大阪・関西万博における世界遺産百舌鳥古墳群の発信と誘客について
令和7年度教育予算について

◆47番(水ノ上成彰君) (登壇)皆さん、おはようございます。日本保守党の水ノ上成彰です。通告に従い大綱質疑を行います。本日は2問です。よろしくお願いいたします。

 まず、大阪・関西万博における世界遺産百舌鳥古墳群の発信と誘客についてです。

 いよいよ4月13日から大阪・関西万博が開催いたします。開催まであと47日となりました。

 大阪唯一の世界文化遺産百舌鳥古市古墳群が5周年を迎えました。

 日本には20の世界文化遺産がありますが、百舌鳥古市古墳群の知名度は必ずしも高いとは言えません。百舌鳥古墳群は万博から一番近い世界遺産であり、多くの方にその価値と魅力を知っていただき、堺に来ていただく絶好のチャンスと当局は位置づけて力を入れています。

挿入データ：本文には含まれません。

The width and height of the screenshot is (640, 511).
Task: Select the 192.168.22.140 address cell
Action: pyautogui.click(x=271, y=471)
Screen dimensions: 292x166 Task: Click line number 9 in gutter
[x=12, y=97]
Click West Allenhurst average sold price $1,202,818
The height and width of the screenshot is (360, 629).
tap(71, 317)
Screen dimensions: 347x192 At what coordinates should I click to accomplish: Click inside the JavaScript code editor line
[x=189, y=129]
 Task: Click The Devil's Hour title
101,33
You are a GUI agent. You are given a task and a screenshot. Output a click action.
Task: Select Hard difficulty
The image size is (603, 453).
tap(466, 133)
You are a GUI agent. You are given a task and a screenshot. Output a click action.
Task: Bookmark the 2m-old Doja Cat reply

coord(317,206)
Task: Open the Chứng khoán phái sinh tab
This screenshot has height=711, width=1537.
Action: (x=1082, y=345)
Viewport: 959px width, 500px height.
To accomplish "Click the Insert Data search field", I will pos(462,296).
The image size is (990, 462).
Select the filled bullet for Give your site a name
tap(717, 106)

 そこでお伺いいたします。世界遺産百舌鳥古墳群の発信について大阪・関西万博会場での取組と万博に関連した百舌鳥古墳群ビジターセンター及び堺市博物館における新たな取組をお伺いいたします。

 これで一旦降壇いたします。

○議長(田渕和夫君) これより答弁を求めます。

◎文化観光局長(山嵜久樹君) 大阪・関西万博の会場では、万博会場から一番近い世界遺産をPRするため、5月9日から11日の3日間、地域の魅力発見ツアー大阪43市町村の見どころのやりなはれゾーンに出展し、若年層や外国人に人気の高い体験型バーチャルコンテンツであるマインクラフトを活用した古墳を造る体験型事業を実施します。

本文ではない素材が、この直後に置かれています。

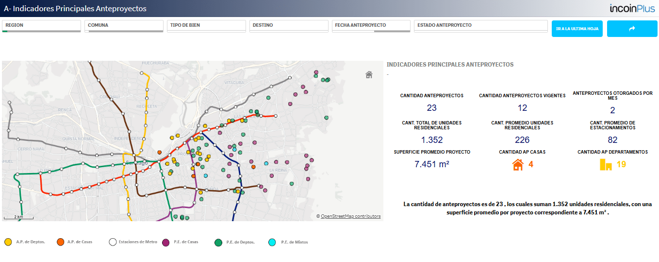Open the COMUNA filter dropdown
Viewport: 659px width, 262px height.
[x=124, y=26]
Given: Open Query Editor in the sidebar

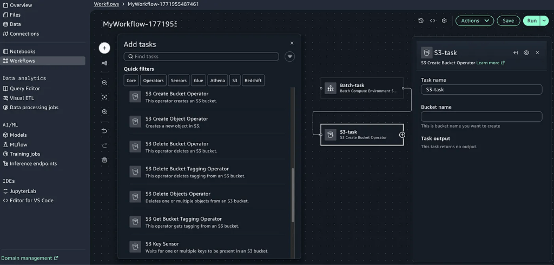Looking at the screenshot, I should (x=25, y=88).
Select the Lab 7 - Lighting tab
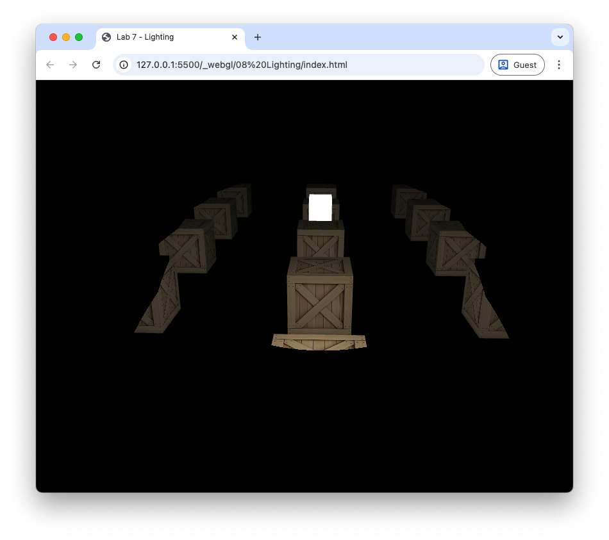Screen dimensions: 609x540 (159, 37)
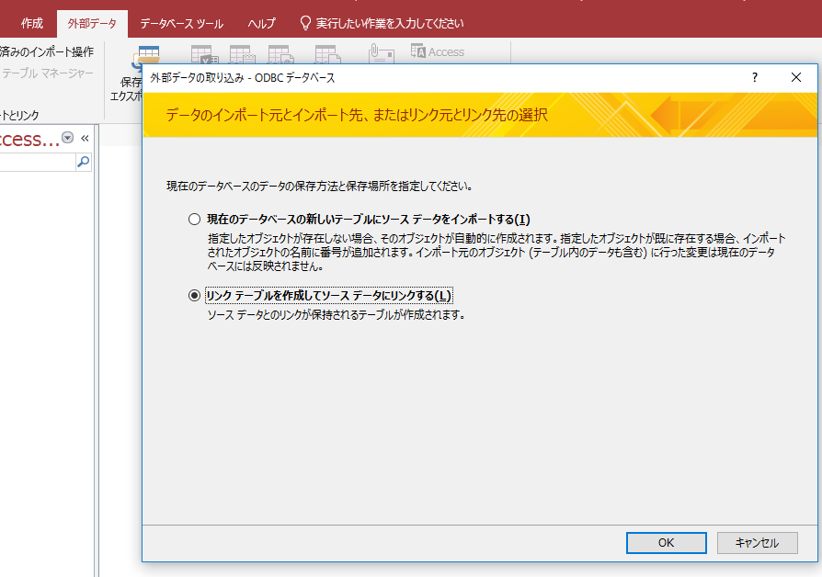Collapse navigation pane with double chevron
822x577 pixels.
(85, 138)
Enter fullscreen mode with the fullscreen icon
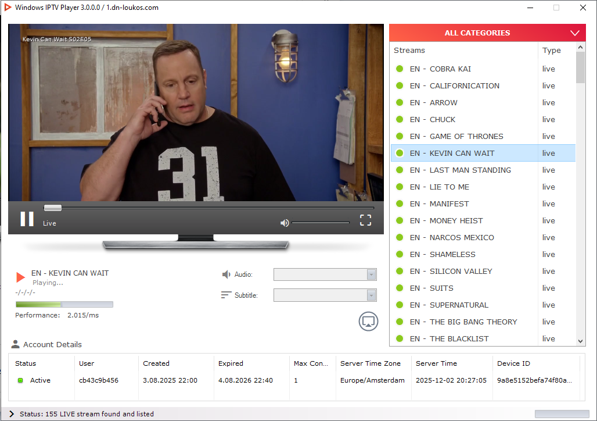Viewport: 597px width, 421px height. (x=365, y=220)
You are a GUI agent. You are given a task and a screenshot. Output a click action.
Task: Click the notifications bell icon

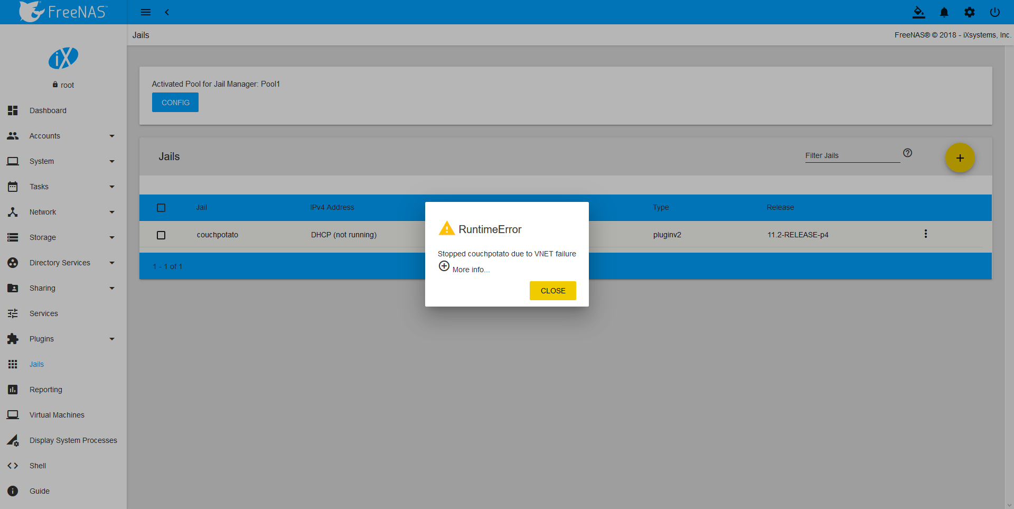click(944, 12)
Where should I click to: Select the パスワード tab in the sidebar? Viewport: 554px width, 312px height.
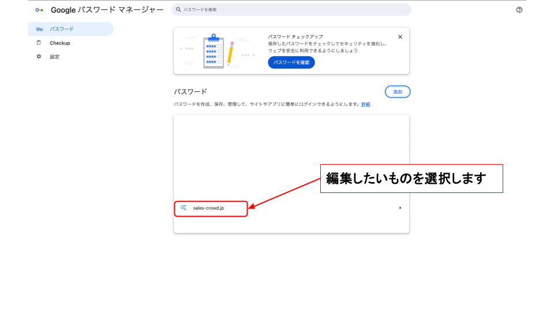62,29
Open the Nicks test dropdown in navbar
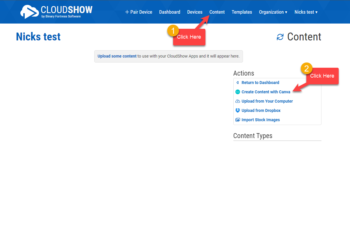 pyautogui.click(x=306, y=12)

 市内での新たな取組として、百舌鳥古墳群ビジターセンターでは、先ほどの事業を大阪・関西万博のレガシーとして継承し、市内への誘客や大仙公園エリアの周遊を促進するため、万博会場での事業終了後、ビジターセンター内に同様の体験コーナーを設置します。

 堺市博物館では、歴史ファンや考古学ファンはもとより多くの方の興味を引きつけられるよう、万博期間中に色をテーマにした企画展を2回に分けて開催します。

 前期には、大阪・関西万博のイメージカラーである赤色と青色に注目した企画展を、後期には、日本らしい華やかさと深みを鑑賞できる金色と黒色を主題とした企画展を開催します。

 多くの来館者に来ていただける企画展を開催し、常設展示も見ていただくことで百舌鳥古墳群の魅力発信や保存・継承への理解を深めるほか、後期の企画展では、その価値や魅力を感じていただける展示を行う予定です。以上です。

◆47番(水ノ上成彰君) 議長。

○議長(田渕和夫君) 47番水ノ上成彰議員。

◆47番(水ノ上成彰君) 万博会場における百舌鳥古墳群発信のブースはたったの3日間ということでした。

 その主力の事業はマインクラフト。マインクラフトとは、スクリーン1お願いいたします。

 私はこれ最初聞いたときに思い浮かばなかったんですけれども、著作権の関係で具体的な映像をスクリーンでお見せすることはできませんが、文章で書くとこういうことになります。

 マインクラフトとはものづくりゲームの一種で、マインクラフトの世界は全てブロックでできていて、建物や家具などを造ったり、ブロックの組合せでオリジナルの世界を構築したり、その世界の中を冒険したりしながら遊ぶことができる、多くのユーザーと一緒に遊んだりすることも可能と。全世界で1億人以上が利用、世界で最も多く利用されている仮想空間を提供するゲーム、小・中学生ではゲームとして、高校生から大人には表現方法として利用されることが多いということであります。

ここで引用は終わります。